Jan 17, 2018–Here’s a riddle: What is something we greet every morning by pressing our lips to it and cradling it to warm our hands, yet we literally overlook it?

The answer: Your coffee mug.

A random kudo from a reader who shared how happy she was to win my genuine “Full House” coffee mug in a drawing got me to thinking about the intimate relationship we have with our morning coffee delivery system.

I decided to ask others what their favorite morning mug was, and why. The depth of passion in responses proves that our coffee ritual goes beyond introducing caffeine to our bloodstream. Here are some examples:

Emotional

Perhaps the strongest is when a mug elicits memories of a loved one. This ranges from the “World’s Greatest Dad” variety to several readers who shared pictures of coffee cups covered in photographs of parents and spouses.

Historical

Many mugs commemorate a trip to a cherished place, from Disneyland to the local Kwik-E-Mart.

Branding

Sports teams and implement companies spend those bucks on branding for good reason. Readers were proud of their cups with Elvis, John Deere, Dunkin Donuts, and every college and professional sports team.

Shape

Another reader pointed out how her pyramid-shaped mug (narrow at the top, wide at the base) helped hold in the heat longer. A critical factor for those who linger over the morning joe.

Size

Serious caffeine consumers picked their mugs based on coffee capacity. “One cup” of coffee is now is only loosely based on the avoirdupois system, and more nearly contains three times that amount.

My personal stable of favorites reflects all these reasons.

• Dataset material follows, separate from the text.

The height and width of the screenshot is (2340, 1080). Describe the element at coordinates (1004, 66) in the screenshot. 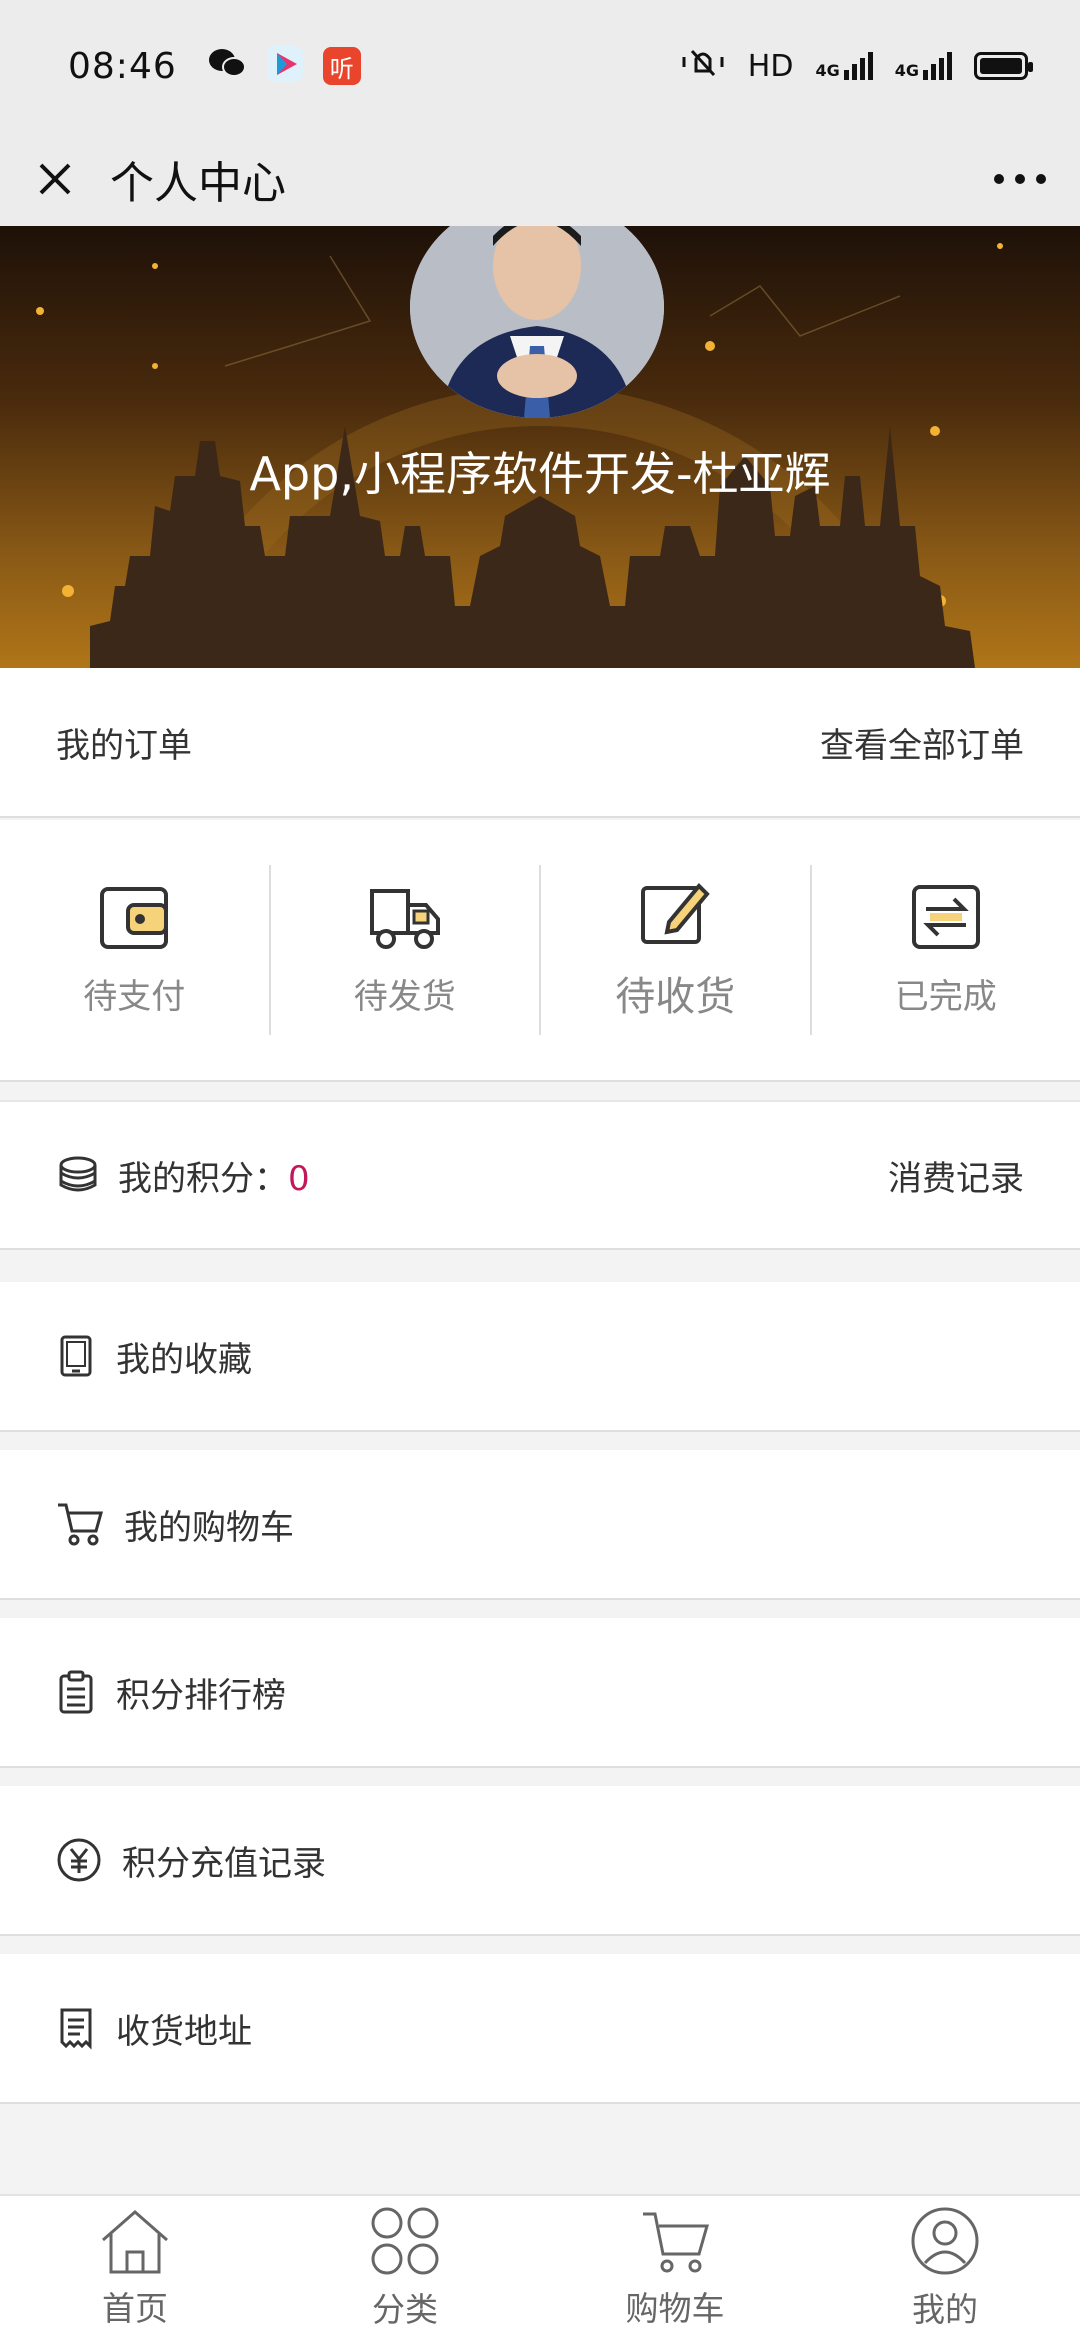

Top three includes the Star Trek mug declaring Riverside, Iowa, as the future birthplace of Captain James T. Kirk; an out-of-print advertising mug for the first newspaper in which my writing appeared back in 1968, the also nearly out-of-print newspaper The Wellman Advance; and a pretty pear-shaped cup with a rainbow arching over the word Iowa. My daughter brought that back from a visit with her grandma, which I appropriated. Sorry, girl. She was my mom first.

It also reminds me of my dad. One of my memories is how he would leave the house to do chores after breakfast, carrying along his coffee cup for a final few sips to sustain him on the long walk to the barn. You would regularly find empty cups sitting atop fence posts and tractor fenders, right where he left them. I find myself doing this now, marking my territory with empty cups.

Today, the humble moveable cup has become an industry. In the 1950s, my folks would mobilize their coffee in the classic green Thermos brand bottle, complete with cork to hold the liquid, and a screw-on cap that also served as a cup.

Now you can buy weapons grade coffee containers with highly engineered dispensing valves, knurled grips, and guarantees to keep the java hot through a bomb cyclone.

I’ve had my trials with these. First I have a hard time justifying spending in the mid double digits for a cup, no matter how heavy duty.

But the real Achilles heel is that each cup requires a lid, and no two lids are interchangeable. The result? We all have a cupboard clogged with lidless cups, and a drawer filled with lids that don’t match any vessel. A cup without a lid is as useful as a bowl without a bottom.

I’ve tried to carry my car coffee in a Styrofoam cup and lid like those used in takeout. But plastic and foam doesn’t give the same mouth feel as a good ceramic mug.

When you think about all this, it makes you believe that mankind’s greatest under appreciated invention must be the cup. What a leap of intuition by some aboriginal biped! How do you bring the spring water to the lips of the thirsty traveler? One man or woman somewhere, tired of crouching along the muddy stream, decided to fashion a vessel, perhaps from a curled leaf or pitted shell. Suddenly they realized they could sit back and contemplate the ferny world while drinking tepid water, curdled yak milk, or fermented grain at their leisure.

And how long after before two drinkers raised their clam shells in a toast?